# Bacon Eggs in a Pita Pocket Recipe by Ana



## ctfortner (Nov 16, 2007)

Bacon and Eggs in a Pita Pocket recipe is perfect for a fantastic breakfast or energizing brunch. 

* 3 strips bacon or sausage
* 2 eggs
* 2 pinches grated Parmesan
* 2 tablespoons salsa
* 2 pita pockets (I prefer Kangaroo)
* dry onion soup mix
* horseradish
Fry the bacon and cut into pieces when done. Fry the eggs in the bacon and then add the onion soup mix. Line toasted pita with a spoon of salsa and horseradish, then fill with eggs and bacon and top with cheese.


----------



## reinreb (Aug 1, 2010)

dam,
that sounds so good I'm going to try that on next weeks camping trip....
thanks


----------



## BarbecueCamping (Jan 2, 2011)

Sounds Delicious. I'll be noting this for our next trip.

Thanks for sharing.


----------



## SMOKEY2348 (Jan 4, 2011)

reinreb said:


> dam,
> that sounds so good I'm going to try that on next weeks camping trip....
> thanks


Hah I think I might try that this week, I just have to grab the pita pockets from wally world.:thumbup1:


----------



## artmart (Sep 21, 2010)

Stored records

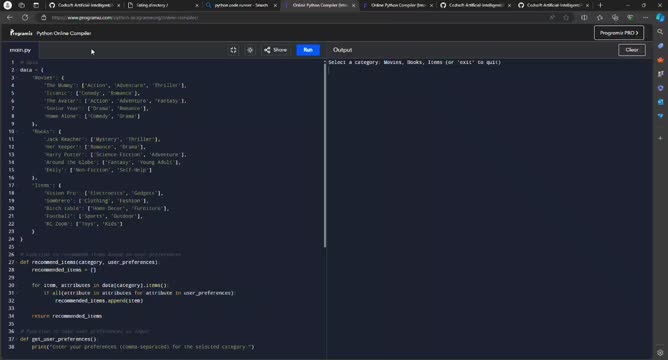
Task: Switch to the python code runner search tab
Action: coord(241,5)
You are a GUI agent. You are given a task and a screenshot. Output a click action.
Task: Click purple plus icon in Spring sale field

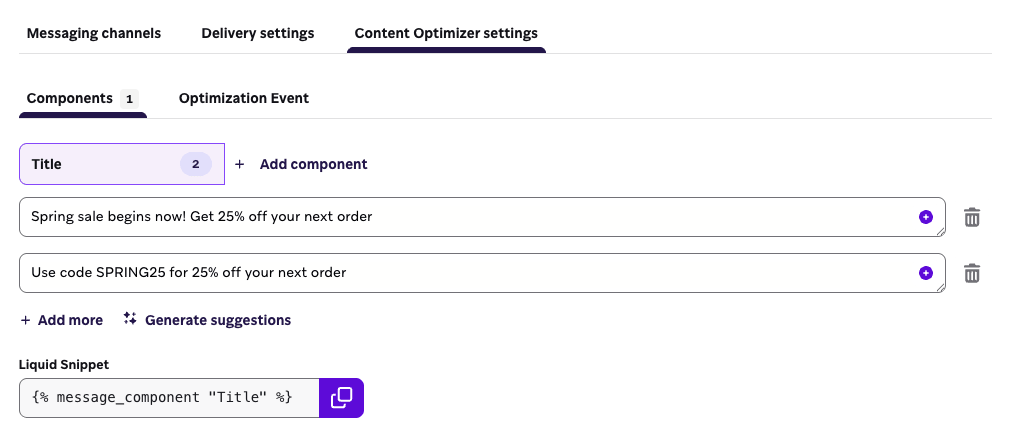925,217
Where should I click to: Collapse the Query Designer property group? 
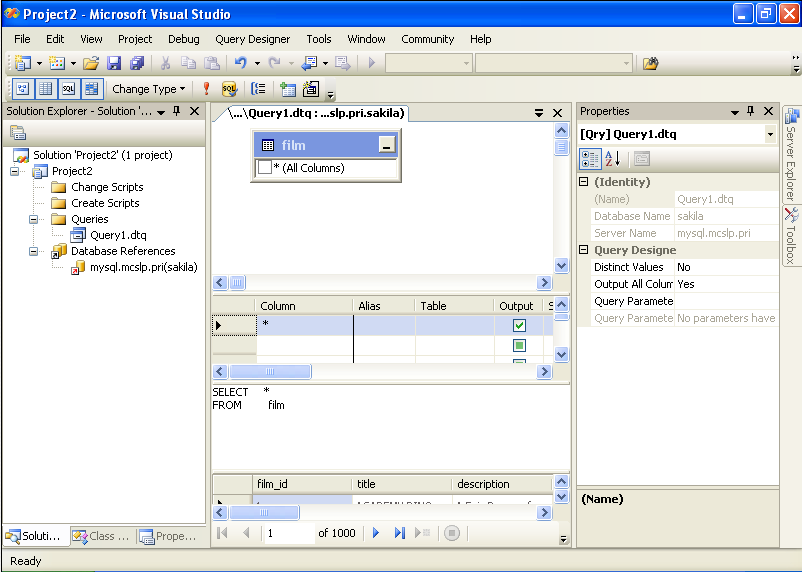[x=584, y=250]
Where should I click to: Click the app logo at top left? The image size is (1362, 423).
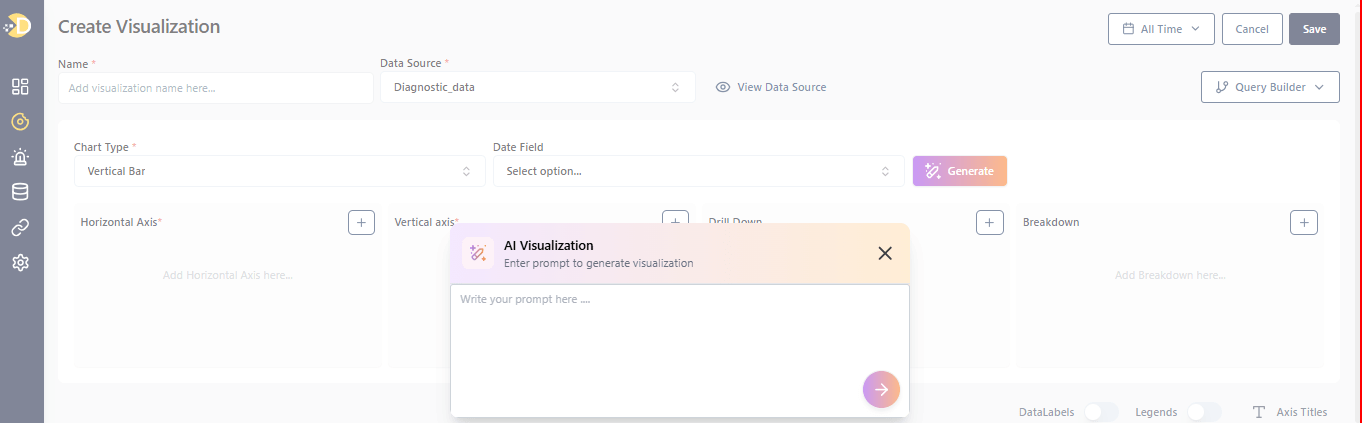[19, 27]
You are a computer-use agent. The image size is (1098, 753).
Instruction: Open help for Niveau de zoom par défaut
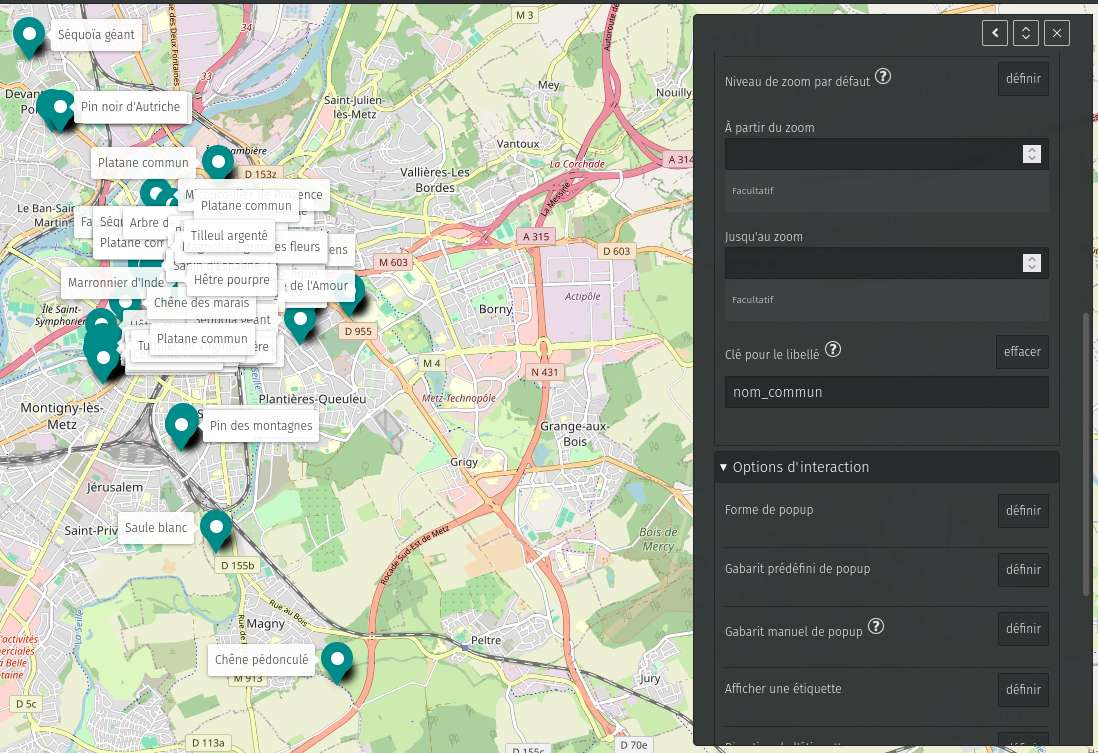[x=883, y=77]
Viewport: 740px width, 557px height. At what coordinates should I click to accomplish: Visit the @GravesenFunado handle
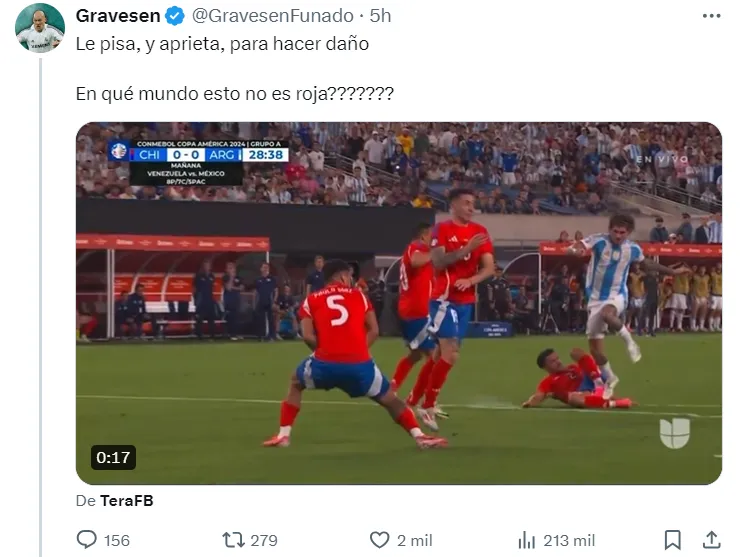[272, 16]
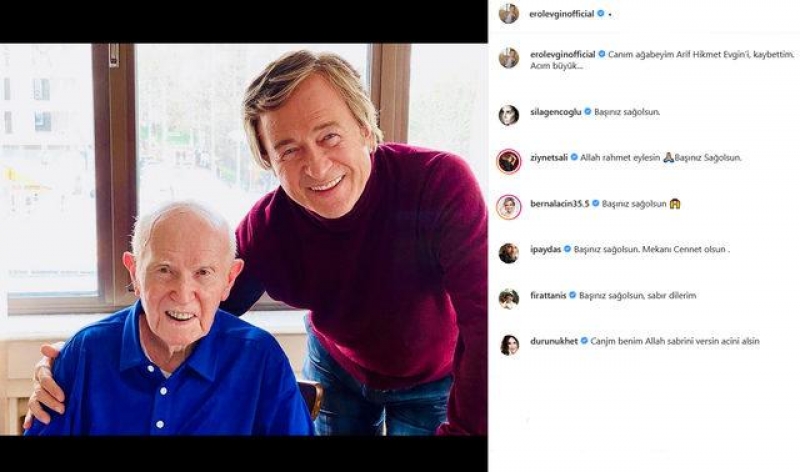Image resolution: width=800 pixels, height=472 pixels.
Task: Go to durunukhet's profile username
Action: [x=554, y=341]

Given instruction
Resume the forum thread about the bacon and eggs pita pocket recipe, starting immediately after its last line.

Response to the exercise
I sounded good until you got to the horseradish.... I'll try this without that stuff. I'm just not a fan of it. I'll just add more salsa with hotter flavor. Thanks for posting this idea.


----------



## SMOKEY2348 (Jan 4, 2011)

Nabbed another one!


----------



## Guest (Feb 16, 2011)

I going to put this in my recipe book


----------



## arthur (Mar 3, 2010)

Sounds great.We will try it this summer.


----------



## shirleyfuentes (Feb 21, 2011)

Yummy! thanks for sharing the recipe here


----------



## jdcstrt (Apr 20, 2011)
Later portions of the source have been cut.